Reitzle warnt vor Kündigungen auch bei anderen Unternehmen
Den Segen von Aufsichtsratschef Reitzle, der auch als oberster Kontrolleur des Gaseherstellers Linde im Amt ist, hat Degenhart offenbar für solche Maßnahmen. Wie der Wirtschaftsjournalist Gabor Steingart in seinem "Morning Briefing berichtet", warnt Reitzle bereits mit deutlichen Worten vor Umwälzungen in der Branche.
"Ich kenne keine größere Firma, die diese Krise nicht nutzt, um ein sogenanntes Rightsizing vorzunehmen", soll Reitzle laut Steingart erklärt haben. "Alle müssen jetzt versuchen, den Break-even zu senken, also Fixkosten abzubauen."
Was das genau bedeutet, sprach Reitzle ebenfalls aus: "Auch die Unternehmen, die bisher sehr vorsichtig und sozial verträglich versucht haben, die Kostenstruktur zu verbessern, machen das krisenbedingt jetzt mit einem harten Schnitt. Deshalb wird es nun eine Konsolidierungsphase geben müssen - und keinen V-Aufschwung."
Pandemie trifft Conti mitten im Elektromobilitäts-Schwenk
Conti hatte bereits im März weitere Einsparungen angekündigt. Anfang Mai stellte der Autozulieferer wegen des wochenlangen Stillstands der Produktion alle Ausgaben und Investitionen auf den Prüfstand. Schon damals wollte der Dax-Konzern aus Hannover wegen der Unsicherheiten keine Prognose für das laufende Jahr abgeben.
Auch der Autozulieferer ZF will Stellen streichen, die Branche richtet sich bereits auf umfassende Jobabbauprogramme ein. Die aktuellen Querelen rund um VW-Chef Herbert Diess dürfte einen ähnlichen Hintergrund haben.
Die Pandemie trifft den Konzern mitten im Schwenk in die Elektromobilität. Im September hatte das Unternehmen Umschichtungen angekündigt, von denen binnen zehn Jahren weltweit bis zu 20.000 Arbeitsplätze betroffen sein werden.
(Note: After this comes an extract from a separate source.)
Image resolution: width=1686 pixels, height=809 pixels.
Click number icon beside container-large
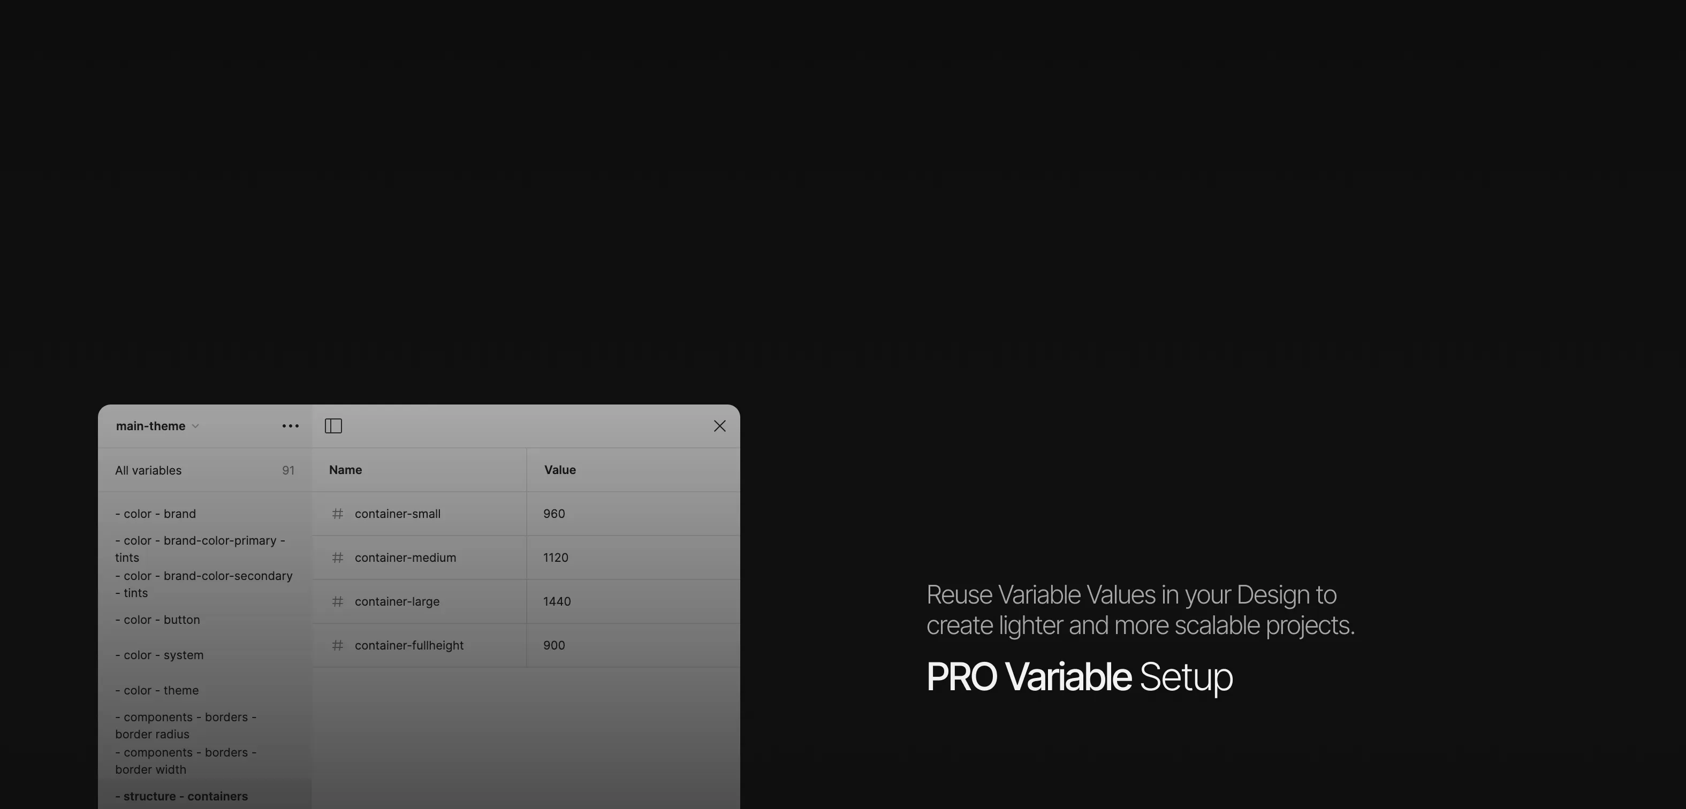click(x=338, y=602)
Etwa 7000 der mehr als 60.000 Stellen in Deutschland stehen in diesem Zusammenhang auf der Kippe. Werke sollen geschlossen werden, weil Teile für Benzin- und Dieselmotoren von den Autobauern weniger gefragt sind.
Das Sparprogramm, über das der Konzern nun mit den Arbeitnehmern verhandelt, soll nach Angaben aus Unternehmenskreise obendrauf kommen. Conti rechnet nicht damit, dass die Volumina in den kommenden fünf Jahren wieder das Niveau von 2019 erreichen werden. Deshalb hatten die Niedersachsen - wie andere Unternehmen aus der Automobilindustrie auch - auf eine Kaufprämie für Verbrenner gesetzt.
Seiner Enttäuschung darüber, dass diese nicht kommt, ließ der Betriebsrat freien Lauf. Betriebsratschef Hasan Allak kritisierte die SPD wegen ihrer ablehnenden Haltung scharf: "Wir sind enttäuscht, dass führende Sozialdemokraten trotz eines Austauschs mit Betriebsräten Grundsatzpositionen einnehmen und weitreichende Entscheidungen treffen, die negative Konsequenzen für hunderttausende von Beschäftigten haben", schrieb er der "Wirtschafts-Woche". Schadstoffarme Verbrenner würden schließlich noch mindestens zehn Jahre den Großteil der Produktion ausmachen.